DATA EXTRACT START
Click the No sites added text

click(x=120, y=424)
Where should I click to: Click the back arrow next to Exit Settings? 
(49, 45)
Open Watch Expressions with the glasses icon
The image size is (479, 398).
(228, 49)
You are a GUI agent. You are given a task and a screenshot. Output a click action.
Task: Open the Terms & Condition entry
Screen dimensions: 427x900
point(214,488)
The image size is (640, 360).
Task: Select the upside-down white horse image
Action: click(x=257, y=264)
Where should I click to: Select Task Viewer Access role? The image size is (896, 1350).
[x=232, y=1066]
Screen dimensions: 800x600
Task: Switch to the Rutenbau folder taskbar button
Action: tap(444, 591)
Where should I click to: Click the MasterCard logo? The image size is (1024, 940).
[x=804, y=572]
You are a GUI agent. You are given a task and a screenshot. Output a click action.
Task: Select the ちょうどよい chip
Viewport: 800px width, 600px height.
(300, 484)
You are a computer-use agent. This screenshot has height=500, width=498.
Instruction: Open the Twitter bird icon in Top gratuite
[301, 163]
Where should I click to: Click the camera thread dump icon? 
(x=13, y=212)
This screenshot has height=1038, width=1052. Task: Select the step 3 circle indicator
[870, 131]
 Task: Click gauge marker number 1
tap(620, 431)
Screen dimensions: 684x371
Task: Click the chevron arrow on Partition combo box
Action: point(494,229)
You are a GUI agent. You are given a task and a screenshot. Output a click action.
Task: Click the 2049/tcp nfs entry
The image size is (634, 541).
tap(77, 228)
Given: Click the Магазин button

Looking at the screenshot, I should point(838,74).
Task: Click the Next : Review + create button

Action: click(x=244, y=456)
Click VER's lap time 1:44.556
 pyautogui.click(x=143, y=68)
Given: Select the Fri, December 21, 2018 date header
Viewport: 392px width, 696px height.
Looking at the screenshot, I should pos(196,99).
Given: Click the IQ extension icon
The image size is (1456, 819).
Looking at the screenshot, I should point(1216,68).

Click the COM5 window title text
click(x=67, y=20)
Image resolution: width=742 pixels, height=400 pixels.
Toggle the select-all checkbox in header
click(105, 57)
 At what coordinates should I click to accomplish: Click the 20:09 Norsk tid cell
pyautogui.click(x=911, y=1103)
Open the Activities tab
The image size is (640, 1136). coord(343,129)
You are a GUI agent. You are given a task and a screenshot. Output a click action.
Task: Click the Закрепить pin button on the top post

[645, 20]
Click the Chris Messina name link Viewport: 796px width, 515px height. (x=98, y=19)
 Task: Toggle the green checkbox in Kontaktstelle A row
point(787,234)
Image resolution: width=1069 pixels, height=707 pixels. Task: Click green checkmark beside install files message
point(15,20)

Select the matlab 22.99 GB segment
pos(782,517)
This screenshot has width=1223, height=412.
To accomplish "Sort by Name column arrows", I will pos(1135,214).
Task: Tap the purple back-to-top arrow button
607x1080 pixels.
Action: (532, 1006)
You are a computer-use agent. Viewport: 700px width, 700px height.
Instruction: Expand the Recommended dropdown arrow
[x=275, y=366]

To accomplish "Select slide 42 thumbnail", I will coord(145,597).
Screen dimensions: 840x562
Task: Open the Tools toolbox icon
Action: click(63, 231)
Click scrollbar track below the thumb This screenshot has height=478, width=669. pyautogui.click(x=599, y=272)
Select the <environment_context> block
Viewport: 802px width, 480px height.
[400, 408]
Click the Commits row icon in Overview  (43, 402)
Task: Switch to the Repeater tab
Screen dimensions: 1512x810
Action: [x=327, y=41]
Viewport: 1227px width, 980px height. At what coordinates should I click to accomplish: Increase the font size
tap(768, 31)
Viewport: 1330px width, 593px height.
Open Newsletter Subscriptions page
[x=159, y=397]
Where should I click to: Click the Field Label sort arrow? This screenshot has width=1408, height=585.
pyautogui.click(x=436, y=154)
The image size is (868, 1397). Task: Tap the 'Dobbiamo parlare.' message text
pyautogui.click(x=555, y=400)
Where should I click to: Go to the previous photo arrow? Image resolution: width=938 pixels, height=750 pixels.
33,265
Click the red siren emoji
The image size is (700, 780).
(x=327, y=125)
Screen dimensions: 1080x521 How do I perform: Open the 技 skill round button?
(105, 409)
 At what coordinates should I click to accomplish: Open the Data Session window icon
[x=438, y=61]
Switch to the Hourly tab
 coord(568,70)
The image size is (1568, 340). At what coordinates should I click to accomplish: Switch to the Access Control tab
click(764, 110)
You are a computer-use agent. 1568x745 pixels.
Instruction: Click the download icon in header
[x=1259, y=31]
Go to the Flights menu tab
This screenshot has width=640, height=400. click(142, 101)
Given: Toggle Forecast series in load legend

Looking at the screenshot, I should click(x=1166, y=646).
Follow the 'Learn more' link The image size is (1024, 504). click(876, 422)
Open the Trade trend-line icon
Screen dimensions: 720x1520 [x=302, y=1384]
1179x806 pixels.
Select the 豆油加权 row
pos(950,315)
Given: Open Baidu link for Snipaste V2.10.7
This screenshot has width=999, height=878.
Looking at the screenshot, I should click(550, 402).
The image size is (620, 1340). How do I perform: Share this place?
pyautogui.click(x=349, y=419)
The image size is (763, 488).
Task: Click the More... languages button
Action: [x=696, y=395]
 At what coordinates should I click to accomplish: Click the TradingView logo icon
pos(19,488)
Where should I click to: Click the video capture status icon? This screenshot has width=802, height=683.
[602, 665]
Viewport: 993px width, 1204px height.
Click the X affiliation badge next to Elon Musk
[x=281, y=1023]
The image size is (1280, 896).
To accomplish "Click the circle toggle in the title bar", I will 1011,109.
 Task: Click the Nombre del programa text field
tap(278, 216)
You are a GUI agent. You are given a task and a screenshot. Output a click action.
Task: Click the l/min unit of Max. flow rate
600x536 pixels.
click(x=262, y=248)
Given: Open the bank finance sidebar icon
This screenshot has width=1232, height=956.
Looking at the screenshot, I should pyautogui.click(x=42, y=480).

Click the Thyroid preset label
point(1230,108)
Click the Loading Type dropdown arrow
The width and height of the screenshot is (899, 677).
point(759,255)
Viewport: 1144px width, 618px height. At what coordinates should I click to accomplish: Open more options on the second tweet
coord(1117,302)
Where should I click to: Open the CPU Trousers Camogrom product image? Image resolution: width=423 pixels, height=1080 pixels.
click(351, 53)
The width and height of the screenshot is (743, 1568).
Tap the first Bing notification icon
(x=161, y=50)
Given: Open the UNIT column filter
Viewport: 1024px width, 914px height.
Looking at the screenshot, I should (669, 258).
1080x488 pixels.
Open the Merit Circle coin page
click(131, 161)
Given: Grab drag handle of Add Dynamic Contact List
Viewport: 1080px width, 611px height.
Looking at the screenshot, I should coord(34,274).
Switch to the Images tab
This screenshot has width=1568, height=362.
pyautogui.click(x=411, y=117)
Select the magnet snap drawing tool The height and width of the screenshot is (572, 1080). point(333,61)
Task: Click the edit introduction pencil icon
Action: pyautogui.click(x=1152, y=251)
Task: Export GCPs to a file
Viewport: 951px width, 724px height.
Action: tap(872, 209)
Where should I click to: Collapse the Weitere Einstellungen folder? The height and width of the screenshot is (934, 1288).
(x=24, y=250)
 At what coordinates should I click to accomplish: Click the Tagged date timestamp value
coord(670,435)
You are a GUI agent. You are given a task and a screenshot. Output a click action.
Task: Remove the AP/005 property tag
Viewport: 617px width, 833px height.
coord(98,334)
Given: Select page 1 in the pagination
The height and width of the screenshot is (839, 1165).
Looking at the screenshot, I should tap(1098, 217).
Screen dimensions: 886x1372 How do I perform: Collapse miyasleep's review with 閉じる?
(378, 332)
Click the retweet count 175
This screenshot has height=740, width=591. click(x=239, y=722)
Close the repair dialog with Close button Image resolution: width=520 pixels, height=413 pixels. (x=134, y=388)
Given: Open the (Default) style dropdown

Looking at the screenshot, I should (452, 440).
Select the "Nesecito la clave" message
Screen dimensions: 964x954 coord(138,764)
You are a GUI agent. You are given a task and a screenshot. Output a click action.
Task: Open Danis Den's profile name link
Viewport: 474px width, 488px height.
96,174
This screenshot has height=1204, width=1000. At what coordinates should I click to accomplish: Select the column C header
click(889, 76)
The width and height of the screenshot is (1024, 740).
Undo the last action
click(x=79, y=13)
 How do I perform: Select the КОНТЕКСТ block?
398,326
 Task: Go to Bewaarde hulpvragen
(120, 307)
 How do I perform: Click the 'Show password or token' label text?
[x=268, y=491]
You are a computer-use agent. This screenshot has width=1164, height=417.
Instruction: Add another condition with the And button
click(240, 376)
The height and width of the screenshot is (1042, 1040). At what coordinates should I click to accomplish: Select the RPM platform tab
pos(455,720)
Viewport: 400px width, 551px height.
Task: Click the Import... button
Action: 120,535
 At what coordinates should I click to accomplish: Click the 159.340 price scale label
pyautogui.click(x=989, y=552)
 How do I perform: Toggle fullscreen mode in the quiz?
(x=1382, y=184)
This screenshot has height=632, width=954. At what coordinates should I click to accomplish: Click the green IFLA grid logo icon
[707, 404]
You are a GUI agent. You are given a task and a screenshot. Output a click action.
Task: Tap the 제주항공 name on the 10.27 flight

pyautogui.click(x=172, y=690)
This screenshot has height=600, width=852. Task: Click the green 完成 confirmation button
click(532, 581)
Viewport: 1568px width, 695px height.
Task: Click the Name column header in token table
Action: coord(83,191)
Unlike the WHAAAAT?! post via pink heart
DATA EXTRACT END
Up to and including the line containing "Task: Open the Terms & Condition entry", please write out the listing exactly, starting from its first line.

RESPONSE TO THIS EXERCISE:
Click the No sites added text

click(x=120, y=424)
Where should I click to: Click the back arrow next to Exit Settings? 
(49, 45)
Open Watch Expressions with the glasses icon
The image size is (479, 398).
(228, 49)
You are a GUI agent. You are given a task and a screenshot. Output a click action.
Task: Open the Terms & Condition entry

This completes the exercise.